Das anhaltende Umfragetief der SPD und die Debatte über ihren Spitzenkandidaten Walter Momper verunsichern die Parteibasis knapp sechs Wochen vor der Wahl tief. Klaus Bölling, einst Regierungssprecher von Bundeskanzler Helmut Schmidt, hat mit seinem öffentlichen Rat, Momper gegen Fraktionschef Klaus Böger auszuwechseln ("Besser mit Böger") in ein Wespennest gestochen. Sowohl Momper als auch Böger und Parteichef Peter Strieder lehnen den Kandidatenwechsel strikt ab. Dies sei auch in den Parteigremien kein Thema, sagte Strieder.

"Ich denke nicht daran, dem Kommentar Böllings zu folgen. Meine Standfestigkeit ist nicht erschüttert", sagte Momper gestern beim Pressefrühstück mit weiblichen Kandidaten. "Nein", meinte er knapp auf die Frage, ob er seine Kandidatur bereue: "Wer sich entscheidet, muss dafür stehen." Die Frauen zollten ihm Beifall.

Strieder und Böger erklärten, man lasse sich von Außen keine neue Momper-Debatte aufzwingen, "von wem auch immer", wie Böger sagte. "Ich höre ja auch nicht auf die satanischen Verse von CDU-Fraktionchef Landowsky", so Strieder. Böger betonte: "Ich stehe für einen Kandidatenwechsel nicht zur Verfügung." Strieders Echo darauf klang leicht gereizt: "Das muss er auch nicht, denn er wird nicht gefragt." Während Böger den "Kommentar" von Bölling "nicht kommentieren" wollte, zeigte sich Strieder empört: "Hätte er geschwiegen, würde man ihn weiter für einen klugen Mann halten. Er schreibt für Geld." Momper sei der richtige Kandidat. Einigen in der SPD sei offenbar "das Herz in die Hose gerutscht", räumte er ein. Sie sollten nicht "schwadronieren, sondern um jede Stimme kämpfen".

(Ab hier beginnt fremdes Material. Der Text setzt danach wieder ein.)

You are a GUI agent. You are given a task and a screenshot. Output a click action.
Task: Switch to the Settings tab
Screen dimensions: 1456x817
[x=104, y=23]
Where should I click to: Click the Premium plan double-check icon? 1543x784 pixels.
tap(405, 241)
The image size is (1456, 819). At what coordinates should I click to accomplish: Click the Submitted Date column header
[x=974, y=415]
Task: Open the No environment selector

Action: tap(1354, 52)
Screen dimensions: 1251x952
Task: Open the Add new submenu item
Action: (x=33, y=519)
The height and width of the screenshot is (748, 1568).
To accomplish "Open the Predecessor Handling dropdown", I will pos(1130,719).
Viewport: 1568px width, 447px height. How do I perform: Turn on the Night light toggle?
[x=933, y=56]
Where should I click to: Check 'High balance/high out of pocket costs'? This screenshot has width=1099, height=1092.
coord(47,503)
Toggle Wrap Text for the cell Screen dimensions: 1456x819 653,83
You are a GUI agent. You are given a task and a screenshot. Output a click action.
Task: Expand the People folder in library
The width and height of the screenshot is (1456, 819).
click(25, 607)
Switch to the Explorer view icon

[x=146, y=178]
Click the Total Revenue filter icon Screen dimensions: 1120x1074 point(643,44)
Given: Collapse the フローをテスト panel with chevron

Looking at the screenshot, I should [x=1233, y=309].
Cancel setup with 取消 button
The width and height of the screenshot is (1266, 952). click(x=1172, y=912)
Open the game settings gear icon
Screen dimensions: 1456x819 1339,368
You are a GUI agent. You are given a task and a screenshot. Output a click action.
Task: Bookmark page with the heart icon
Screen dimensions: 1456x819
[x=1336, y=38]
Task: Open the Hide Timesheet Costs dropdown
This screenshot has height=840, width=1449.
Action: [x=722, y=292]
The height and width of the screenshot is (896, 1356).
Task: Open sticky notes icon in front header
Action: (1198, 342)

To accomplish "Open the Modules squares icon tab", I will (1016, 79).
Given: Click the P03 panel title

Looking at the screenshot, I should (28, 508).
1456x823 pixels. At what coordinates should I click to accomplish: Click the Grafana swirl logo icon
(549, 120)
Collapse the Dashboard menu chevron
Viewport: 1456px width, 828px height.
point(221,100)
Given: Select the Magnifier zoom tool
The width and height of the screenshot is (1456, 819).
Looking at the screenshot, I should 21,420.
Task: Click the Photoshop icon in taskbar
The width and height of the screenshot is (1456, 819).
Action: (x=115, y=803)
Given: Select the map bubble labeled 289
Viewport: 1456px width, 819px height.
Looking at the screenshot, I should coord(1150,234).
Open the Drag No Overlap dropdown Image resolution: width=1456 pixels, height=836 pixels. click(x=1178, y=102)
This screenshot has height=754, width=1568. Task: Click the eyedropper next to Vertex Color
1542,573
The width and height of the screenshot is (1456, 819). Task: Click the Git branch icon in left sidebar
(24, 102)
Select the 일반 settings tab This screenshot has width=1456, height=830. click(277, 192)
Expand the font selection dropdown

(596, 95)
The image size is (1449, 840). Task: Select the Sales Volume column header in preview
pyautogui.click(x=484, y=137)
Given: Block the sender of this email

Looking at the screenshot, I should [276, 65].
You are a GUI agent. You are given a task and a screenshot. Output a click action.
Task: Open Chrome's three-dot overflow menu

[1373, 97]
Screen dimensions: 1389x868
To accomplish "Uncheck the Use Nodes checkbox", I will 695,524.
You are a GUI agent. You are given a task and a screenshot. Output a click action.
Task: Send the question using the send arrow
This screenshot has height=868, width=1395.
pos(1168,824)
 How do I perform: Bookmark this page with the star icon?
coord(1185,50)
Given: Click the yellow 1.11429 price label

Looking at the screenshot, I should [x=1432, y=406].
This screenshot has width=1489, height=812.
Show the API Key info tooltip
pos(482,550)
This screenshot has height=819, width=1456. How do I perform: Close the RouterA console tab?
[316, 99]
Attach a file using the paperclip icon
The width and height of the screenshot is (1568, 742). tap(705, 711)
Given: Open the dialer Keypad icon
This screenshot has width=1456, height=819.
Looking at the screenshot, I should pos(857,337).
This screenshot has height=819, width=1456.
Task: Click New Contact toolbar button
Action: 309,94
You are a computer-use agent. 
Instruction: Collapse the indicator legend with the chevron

An der Basis hält sich die Empörung über Böllings Ansinnen in Grenzen. "Man muss doch mal die Schnauze halten können", meinte einer. Die Abgeordnete Käthe Zillbach, die nicht wieder kandidiert, meinte: "Viel könnte bei einem Wechsel des Spitzenkandidaten auch nicht mehr kaputt gehen"; Momper hätte schon im Sommer die Konsequenzen ziehen sollen. Die Frage des Kandidatenwechsels war vor der Sommerpause aufgetaucht. Damals hieß es bereits, es sei zu spät. Das sieht man heute erst recht so. Für das befürchtete Wahldesaster haben viele aber in Momper schon den Schuldigen gefunden, obwohl sie es nicht laut sagen wie Frau Zillbach. "Wenn es nicht so gut läuft, gibt es immer welche, die es schon immer besser gewußt haben und sich absetzen", meinte ein Parteikenner.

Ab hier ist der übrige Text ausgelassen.